Concremat está de olho na expansão do setor elétrico para ampliar sua atuação

Empresa de consultoria em engenharia classifica segmento como estratégico e com perspectivas de atuação em novas frentes

Maurício Godoi Da Agência CanalEnergia
18/04/2018

De São Paulo

No início deste mês a Concremat, empresa de 66 anos de vida, completou os primeiros 12 meses como parte do grupo chinês de infraestrutura China Communications Construction Company (CCCC), que detém 80% de seu capital. Entre os diversos segmentos em que atua, o de energia é um dos que a companhia tem como estratégico para a manutenção de uma base sólida para seu crescimento, ainda mais agora, que prepara-se para novos passos de atuação.

A companhia possui uma área estruturada para atender o setor desde o início dos anos 2000, mas na prática essa experiência data ainda do início da década de 1990, quando realizou estudos para PCHs. Hoje, esse é apenas um dos nove mercados onde atua. Segundo o vice presidente de Desenvolvimento de Negócios da empresa, Eduardo Viegas, que é da terceira geração da família que fundou a companhia, o planejamento estratégico é ambicioso e os próximos caminhos apontam para a atuação como EPCista em transmissão, na integração com outras áreas de atuação, e ainda, entrar até mesmo como investidor em projetos de geração solar.

“Já participamos como investidores no primeiro leilão de energia solar em 2013”, acrescentou o diretor da área na Concremat, Gontran Maluf.

Viegas ressaltou que uma nova investida nesse segmento faz parte dos interesses da empresa, até porque os chineses, que são os atuais sócios controladores, têm interesse nesse mercado por aqui também. “O segmento de EPC é uma possibilidade também porque temos o conhecimento técnico de projetos. Esse é um caminho que podemos vira atuar dentro de alguns anos. Estamos animados, o pior da crise passou e o setor de energia é um dos quais acreditamos”, afirmou ele.

Esse otimismo da empresa que atua em avaliações técnico-econômicas em geração, transmissão e distribuição, bem como em estudos ambientais e consultoria de obras, vem na esteira da retomada dos projetos do setor elétrico. Atualmente, os contratos da empresa estão mais com o segmento de transmissão. Segundo cálculo da empresa 70% derivam desses projetos enquanto os 30% restantes estão basicamente em geração, com destaque para a fonte eólica. Além de outras atividades para distribuidoras.

“Essa é uma fotografia do momento em função dos bem sucedidos leilões de transmissão desde 2016. Mas essa relação já foi o contrário”, acrescentou Viegas. “Essa divisão vem de dois anos para cá”, indicou.

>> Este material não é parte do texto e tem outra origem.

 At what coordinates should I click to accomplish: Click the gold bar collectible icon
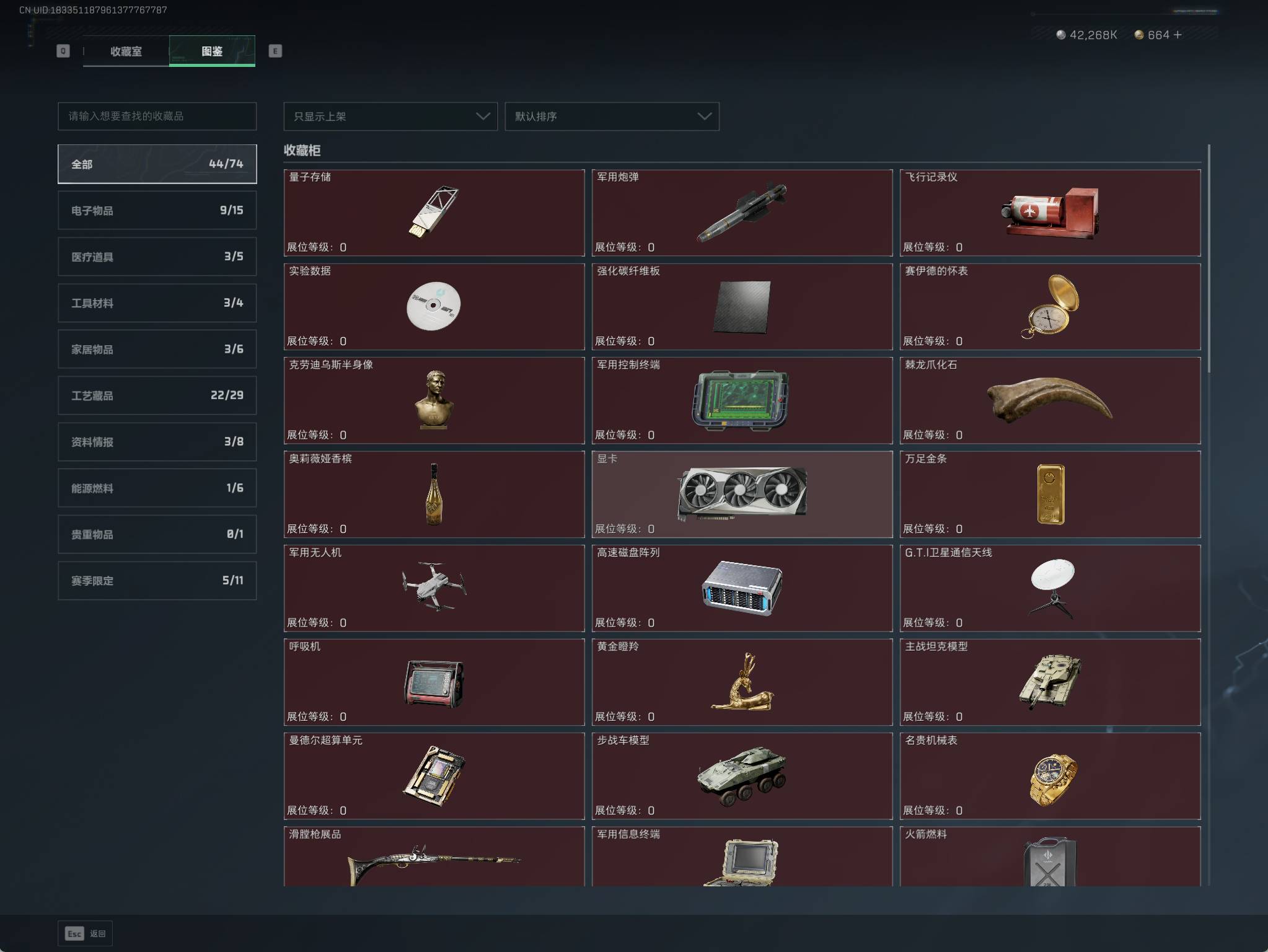point(1050,494)
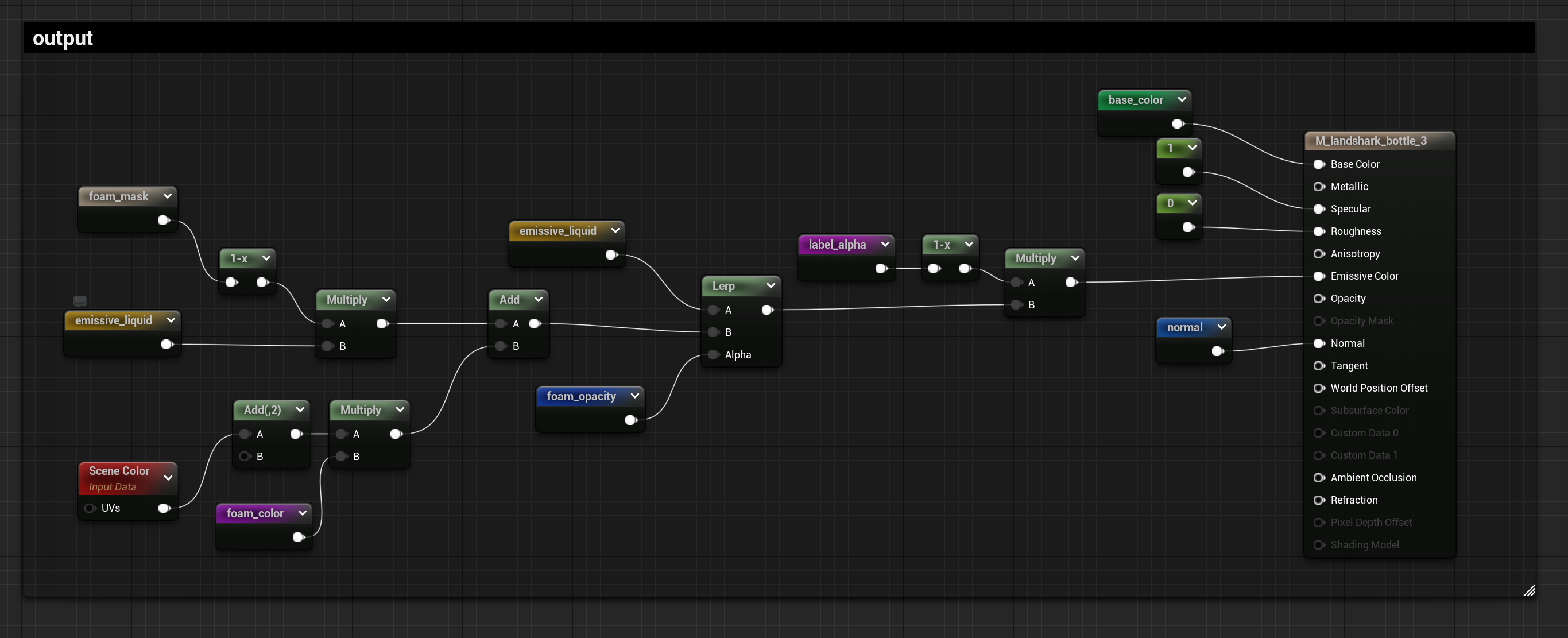The image size is (1568, 638).
Task: Click the foam_opacity node output pin
Action: tap(630, 419)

Um desses contratos foi o que levou o fundo norte-americano Texas Pacific Group (TPG) na aquisição das linhas operacionais da Abengoa concluída no final do ano passado. O estudo da companhia envolveu a avaliação técnico-econômica dos ativos, incluindo a solução técnica implantada e despesas operacionais dos sete sistemas da empresa espanhola que estavam em operação no Brasil, com identificação dos principais riscos técnicos na aquisição, pontos de atenção e recomendações de monitoramento e tratamento.

De acordo com o VP da Concremat, hoje energia responde por uma fatia que fica na faixa de 10% a 15% do faturamento da companhia que foi da ordem de R$ 600 milhões em 2017. Apesar do crescimento nas operações dessa área os planos da companhia não preveem o aumento expressivo de participação no faturamento por dois motivos: o primeiro é a busca pela manutenção de um portfólio equilibrado e diversificado da receita para mitigar riscos setoriais e o segundo é porque também registram crescimentos nas demais áreas. “Para ter uma ideia, nenhum mercado em que atuamos contribui com mais de 25%”, apontou ele.

No portfólio de contratos da empresa estão acordos com a co-irmã chinesa State Grid nos dois linhões de Belo Monte e com outras empresas nacionais. Aliás, o foco da Concremat deverá ficar cada vez mais com o setor privado, até porque o governo vem reduzindo sua participação em obras de infraestrutura. Diferentemente de quando a companhia nasceu. No segmento de energia especificamente, 10 anos atrás, relembrou Viegas, a atuação era praticamente toda voltada ao setor público, agora com a provável privatização da Eletrobras a tendência é de contratos serem 100% com setor privado, seja de capital nacional ou internacional.

Outro viés que considera interessante é a atuação horizontal dos segmentos onde atuam, por exemplo,  nas instalações de portos ou outros ativos, resultado da multidisciplinaridade da controladora, a CCCC.